= Improvement and Development Agency for local government =

The Improvement and Development Agency for local government (usually shortened to IDeA) is a legal entity within the Local Government Association responsible for providing improvement support to local authorities in England.

==Brief history==
The body was formed in 1998 to work in partnership with all councils in England and Wales, to serve people and places better, to enhance the performance of the best local government authorities, accelerate the speed of improvement of the rest, and develop the sector as a whole. Improvement functions for Welsh councils passed to the Welsh Government on devolution.

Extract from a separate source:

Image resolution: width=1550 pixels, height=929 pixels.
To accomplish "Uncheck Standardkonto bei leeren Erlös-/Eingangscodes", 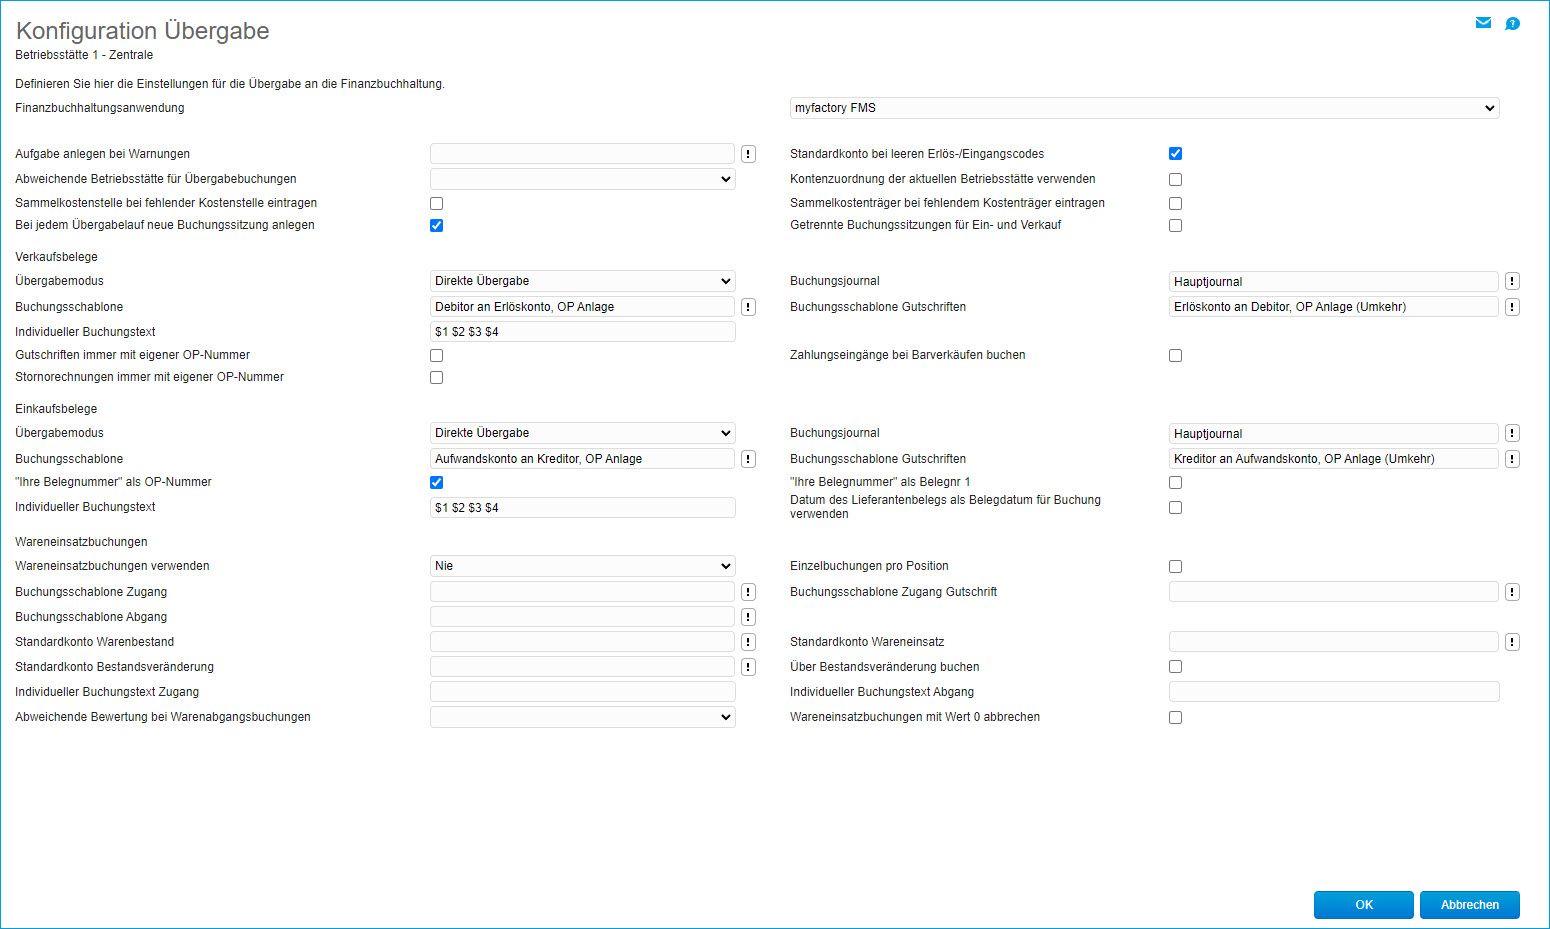I will point(1176,154).
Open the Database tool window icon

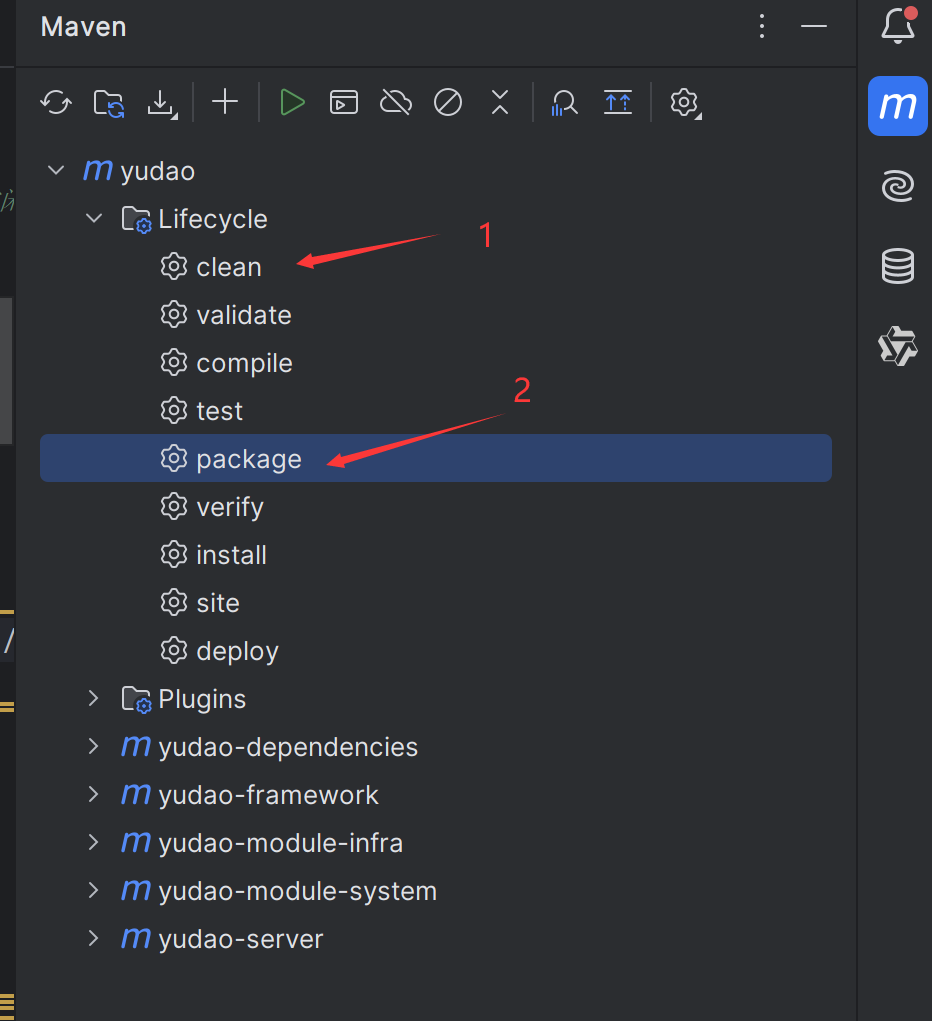point(897,266)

It was renamed to "Local Government Improvement and Development" in July 2010 along with other members of the Local Government Group as part of the latter's 'Getting Closer' initiative. In 2012 the LGID "brand" was retired and the organisation's functions were delivered using the branding of the Local Government Association although the IDeA remains legally separate, with a separate Board.

== Initiatives ==
The IDeA also promotes the development of local government’s management and workforce. We advise councils on improving customer service and value for money. And we help councils work through local partnerships to tackle difficult problems such as crime and poor public health.

The IDeA is a member of the LGA group, which comprises five partner organisations who work together to support, promote and improve local government.

==Funding==
It is funded by way of an "improvement services grant" provided by the Ministry of Housing, Communities and Local Government. This replaced a topsliced component of the previous Revenue Support Grant payment from the UK government. The IDeA remains legally separate from the rest of the LGA, which is a membership organisation for English councils, in order to provide assurance and accountability for services delivered under the grant.